_What is being asked:_
Print the first line of the records below and every line after it, up to and including the line with "Go to Home via". Print nothing else.

_Material provided:_
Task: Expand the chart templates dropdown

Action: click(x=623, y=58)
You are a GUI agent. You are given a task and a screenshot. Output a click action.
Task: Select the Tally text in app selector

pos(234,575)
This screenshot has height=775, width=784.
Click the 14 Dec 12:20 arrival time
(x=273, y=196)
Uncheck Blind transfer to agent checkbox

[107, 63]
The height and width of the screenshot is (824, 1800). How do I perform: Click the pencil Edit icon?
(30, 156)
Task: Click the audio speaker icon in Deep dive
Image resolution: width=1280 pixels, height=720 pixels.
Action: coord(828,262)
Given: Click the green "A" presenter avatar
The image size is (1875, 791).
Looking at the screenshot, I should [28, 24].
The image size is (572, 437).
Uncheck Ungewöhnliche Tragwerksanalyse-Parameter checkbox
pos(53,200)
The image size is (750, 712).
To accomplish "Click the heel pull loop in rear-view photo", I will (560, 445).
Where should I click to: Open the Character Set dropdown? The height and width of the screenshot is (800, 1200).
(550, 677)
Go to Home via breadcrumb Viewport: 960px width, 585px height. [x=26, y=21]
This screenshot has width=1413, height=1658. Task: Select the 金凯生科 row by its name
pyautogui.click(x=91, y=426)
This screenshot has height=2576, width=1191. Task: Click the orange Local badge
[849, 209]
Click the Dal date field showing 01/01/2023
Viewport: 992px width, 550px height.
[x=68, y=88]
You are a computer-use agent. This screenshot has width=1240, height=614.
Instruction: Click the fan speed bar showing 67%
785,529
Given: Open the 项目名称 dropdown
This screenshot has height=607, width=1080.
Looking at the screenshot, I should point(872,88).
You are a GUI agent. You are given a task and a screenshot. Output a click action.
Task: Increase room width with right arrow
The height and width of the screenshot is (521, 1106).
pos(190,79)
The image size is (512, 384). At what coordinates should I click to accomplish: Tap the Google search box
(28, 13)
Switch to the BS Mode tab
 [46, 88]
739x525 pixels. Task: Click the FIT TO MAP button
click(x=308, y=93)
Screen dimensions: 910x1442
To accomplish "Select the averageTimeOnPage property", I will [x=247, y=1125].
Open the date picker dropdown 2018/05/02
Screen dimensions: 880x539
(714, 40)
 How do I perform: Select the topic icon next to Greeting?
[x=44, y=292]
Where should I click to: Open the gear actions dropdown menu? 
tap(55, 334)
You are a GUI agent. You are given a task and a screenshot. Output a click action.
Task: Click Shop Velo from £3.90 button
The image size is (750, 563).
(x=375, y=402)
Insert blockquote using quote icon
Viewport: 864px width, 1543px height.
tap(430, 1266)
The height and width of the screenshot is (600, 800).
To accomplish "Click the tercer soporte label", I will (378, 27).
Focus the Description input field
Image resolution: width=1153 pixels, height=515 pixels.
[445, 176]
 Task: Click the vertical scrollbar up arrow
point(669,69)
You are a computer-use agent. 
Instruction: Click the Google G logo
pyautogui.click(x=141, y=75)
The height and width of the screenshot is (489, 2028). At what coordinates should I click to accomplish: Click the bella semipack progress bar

_Your response:_
Task: Expand the chart templates dropdown

Action: click(x=623, y=58)
You are a GUI agent. You are given a task and a screenshot. Output a click action.
Task: Select the Tally text in app selector

pos(234,575)
This screenshot has height=775, width=784.
Click the 14 Dec 12:20 arrival time
(x=273, y=196)
Uncheck Blind transfer to agent checkbox

[107, 63]
The height and width of the screenshot is (824, 1800). How do I perform: Click the pencil Edit icon?
(30, 156)
Task: Click the audio speaker icon in Deep dive
Image resolution: width=1280 pixels, height=720 pixels.
Action: coord(828,262)
Given: Click the green "A" presenter avatar
The image size is (1875, 791).
Looking at the screenshot, I should [28, 24].
The image size is (572, 437).
Uncheck Ungewöhnliche Tragwerksanalyse-Parameter checkbox
pos(53,200)
The image size is (750, 712).
To accomplish "Click the heel pull loop in rear-view photo", I will (560, 445).
Where should I click to: Open the Character Set dropdown? The height and width of the screenshot is (800, 1200).
(550, 677)
Go to Home via breadcrumb Viewport: 960px width, 585px height. [x=26, y=21]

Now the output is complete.